Definition: we say that a subset $A$ of an inner product space $H$ is an orthonormal set of vectors if we have $\langle x,y \rangle = 0$ for all distinct $x,y \in A$ as well as $\|x\|^2 = \langle x,x \rangle = 1$ for all $x \in A$.

Definition: in an inner product space $H$, we say that a set $A$ of orthonormal vectors is maximal if, given $x \in H \setminus A$, the set $\{x\} \cup A$ is not an orthonormal set of vectors.

Definition: we say that a countable, maximal, orthonormal set of vectors is an orthonormal basis.

Proposition: if $(e_n)$ is an orthonormal basis for a Hilbert space $H$ (i.e., $(e_n)$ are all distinct and $\{e_n : n\in\mathbb{N}\}$ is an orthornomal basis), then we have $v = \sum_{n\in\mathbb{N}} \langle v,e_n \rangle e_n$ for all $v \in H$.
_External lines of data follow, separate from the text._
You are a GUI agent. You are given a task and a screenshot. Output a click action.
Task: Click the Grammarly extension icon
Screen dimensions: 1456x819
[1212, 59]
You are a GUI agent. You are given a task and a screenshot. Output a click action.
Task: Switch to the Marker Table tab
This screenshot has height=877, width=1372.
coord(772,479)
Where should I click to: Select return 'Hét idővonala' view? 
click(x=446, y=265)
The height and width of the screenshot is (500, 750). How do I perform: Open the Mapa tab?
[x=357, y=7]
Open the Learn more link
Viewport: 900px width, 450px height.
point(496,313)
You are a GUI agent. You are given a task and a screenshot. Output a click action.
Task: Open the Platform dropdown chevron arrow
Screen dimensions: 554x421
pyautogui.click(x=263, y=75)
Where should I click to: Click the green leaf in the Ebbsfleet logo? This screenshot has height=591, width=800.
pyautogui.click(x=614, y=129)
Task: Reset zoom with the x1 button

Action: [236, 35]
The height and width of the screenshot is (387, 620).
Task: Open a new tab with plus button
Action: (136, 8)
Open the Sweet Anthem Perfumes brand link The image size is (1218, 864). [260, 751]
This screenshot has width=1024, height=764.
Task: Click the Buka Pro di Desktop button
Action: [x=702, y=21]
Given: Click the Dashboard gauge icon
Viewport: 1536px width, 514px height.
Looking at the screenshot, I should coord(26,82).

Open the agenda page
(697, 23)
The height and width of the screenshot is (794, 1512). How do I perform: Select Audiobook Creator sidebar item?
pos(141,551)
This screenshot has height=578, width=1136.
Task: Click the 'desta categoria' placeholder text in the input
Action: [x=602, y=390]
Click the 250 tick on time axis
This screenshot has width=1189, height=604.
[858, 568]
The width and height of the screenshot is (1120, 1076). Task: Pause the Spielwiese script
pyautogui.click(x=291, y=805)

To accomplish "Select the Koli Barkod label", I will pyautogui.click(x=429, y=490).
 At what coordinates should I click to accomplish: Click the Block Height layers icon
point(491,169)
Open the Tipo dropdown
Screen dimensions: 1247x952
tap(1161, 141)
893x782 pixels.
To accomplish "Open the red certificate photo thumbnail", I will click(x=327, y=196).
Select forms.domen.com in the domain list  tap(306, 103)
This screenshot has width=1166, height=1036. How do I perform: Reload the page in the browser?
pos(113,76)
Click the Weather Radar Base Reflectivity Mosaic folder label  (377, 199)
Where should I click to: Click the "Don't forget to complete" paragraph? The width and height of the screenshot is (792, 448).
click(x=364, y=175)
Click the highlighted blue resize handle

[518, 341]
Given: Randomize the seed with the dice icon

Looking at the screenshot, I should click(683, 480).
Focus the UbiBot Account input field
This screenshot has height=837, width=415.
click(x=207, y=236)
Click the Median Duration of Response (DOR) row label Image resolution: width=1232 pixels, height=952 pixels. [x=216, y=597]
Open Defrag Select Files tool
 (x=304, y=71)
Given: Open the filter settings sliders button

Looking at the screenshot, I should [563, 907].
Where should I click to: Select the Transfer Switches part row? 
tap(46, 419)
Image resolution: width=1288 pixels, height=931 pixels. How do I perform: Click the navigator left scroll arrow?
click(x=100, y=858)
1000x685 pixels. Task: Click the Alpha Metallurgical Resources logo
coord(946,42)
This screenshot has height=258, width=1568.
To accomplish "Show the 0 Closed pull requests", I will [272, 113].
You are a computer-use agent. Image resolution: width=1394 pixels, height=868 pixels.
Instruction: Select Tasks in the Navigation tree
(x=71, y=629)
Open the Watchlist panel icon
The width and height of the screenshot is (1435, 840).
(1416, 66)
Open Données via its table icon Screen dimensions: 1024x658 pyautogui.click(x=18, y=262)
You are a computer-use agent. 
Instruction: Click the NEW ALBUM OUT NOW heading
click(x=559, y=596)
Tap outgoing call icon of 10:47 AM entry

Theorem: given a sequence $(e_n)$ of mutually orthonormal vectors in a Hilbert space $H$, we have that $(e_n)$ is an orthonormal basis if and only if, for all $v \in H$, $\|v\| = \sum_{n\in\mathbb{N}} |\langle v,e_n \rangle|^2$.

Remark: it is always true that $\|v\| \geq \sum_{n\in\mathbb{N}} |\langle v,e_n \rangle|^2$. The reverse inequality is non-trivial.

In conclusion: in the question cited by OP, the scalars $a_n$ are in fact of the form $\langle f,e_n \rangle$ for some sequence $(e_n)$ of orthonormal vectors. Thus, to be able to conclude that $(e_n)$ are maximal, the problem in the post which OP refers to is to show that $\sum_{|n| \leq N} |a_n|^2 \to \|f\|^2$. as $N\to\infty$.

For a proof of the theorem referenced above, see, perhaps, Real and Complex Analysis by Rudin, or Real Analysis: Measure Theory, Integration, and Hilbert Spaces by Stein and Shakarchi.